These notes are a work in progress and do not represent a final position on how to get best performance from CASTEP on Sulis. We anticipate that most use of CASTEP on Sulis will be via workflows that involve many calculations using a single node (or less). We have not studied multi-node performance in any detail.
An out-of-the-box compilation of CASTEP 20.11 against the foss/2020b toolchain will pass all build tests. This has produced the best performance in our testing (see below).
To build CASTEP from source:
[user@login01(sulis) ~]$ cd CASTEP-20.11 [user@login01(sulis) ~]$ module load foss/2020b [user@login01(sulis) ~]$ export BUILD=fast [user@login01(sulis) ~]$ export COMMS_ARCH=mpi [user@login01(sulis) ~]$ export FFT=fftw3 [user@login01(sulis) ~]$ export FFTLIBDIR=$EBROOTFFTW [user@login01(sulis) ~]$ export MATHLIBS=openblas [user@login01(sulis) ~]$ export MATHLIBDIR=$EBROOTOPENBLAS [user@login01(sulis) ~]$ make
Job scripts which use CASTEP built in this way should load the foss/2020b module before invoking the
CASTEP benefits from pinning of MPI tasks to CPU cores by rank.

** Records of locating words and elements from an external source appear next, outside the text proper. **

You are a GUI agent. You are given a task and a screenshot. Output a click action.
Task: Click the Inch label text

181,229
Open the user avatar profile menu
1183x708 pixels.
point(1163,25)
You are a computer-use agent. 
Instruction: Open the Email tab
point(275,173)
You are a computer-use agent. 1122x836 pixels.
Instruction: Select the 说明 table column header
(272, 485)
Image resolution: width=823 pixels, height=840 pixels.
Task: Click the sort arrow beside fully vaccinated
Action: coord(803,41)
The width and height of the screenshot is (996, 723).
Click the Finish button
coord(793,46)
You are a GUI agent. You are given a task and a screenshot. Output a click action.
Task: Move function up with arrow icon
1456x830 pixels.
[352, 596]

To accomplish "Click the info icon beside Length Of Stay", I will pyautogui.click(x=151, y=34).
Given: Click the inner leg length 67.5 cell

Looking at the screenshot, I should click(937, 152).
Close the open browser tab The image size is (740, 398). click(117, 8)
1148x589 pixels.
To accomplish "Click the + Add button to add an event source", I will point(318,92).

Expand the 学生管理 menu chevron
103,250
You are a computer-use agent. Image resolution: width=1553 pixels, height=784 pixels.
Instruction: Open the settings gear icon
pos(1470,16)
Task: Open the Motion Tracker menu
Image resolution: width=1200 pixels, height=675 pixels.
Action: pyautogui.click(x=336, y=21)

We recommend launching CASTEP as per the following example job script.
#!/bin/bash #SBATCH --nodes=1 #SBATCH --ntasks-per-node=128 #SBATCH --mem-per-cpu=3850 #SBATCH --time=08:00:00 #SBATCH --account=suxxx-somebudget module purge module load foss/2020b srun --cpu-bind=rank castep.mpi <seedname>
<seedname> is the usual argument to CASTEP.
Performance testing has been limited to the Al3x3 (medium) benchmark test. Results when compiled with various compiler/library combinations are below. All tests use FFTW 3.3.8 for Fourier transforms.
|toolchain||compiler||MPI implementation||MATHLIBS||time (s)|
|intel/2019b||iccifort/2019.5.281 2||impi/2019.7.217||imkl/2019.5.281 1||324.5(5)|
|iomkl/2019b||iccifort/2019.5.281 2||OpenMPI/3.1.4||imkl/2019.5.281 1||334.5(4)|
- Uses environment variables
export MKL_DEBUG_CPU_TYPE=5 ; export MKL_CBWR=COMPATIBLEsuch that MKL uses appropriate instruction sets for AMD EPYC. ↩
- Makefile edited to force
OPT_CPU = -march=core-avx2for use of appropriate instruction set. ↩
Time reported is the “Calculation time” output by the CASTEP internal timer.
Note that Sulis uses turboboost such that performance of the AMD EPYC processors is increased beyond the default clock speed if there is sufficient power and thermal headroom. Performance can vary between nodes and times. All the above measurements were taken on the same node within a few minutes of each other.
At the time of writing, performance when using AOCL for BLAS/LAPACK was significantly worse than anything in the above table.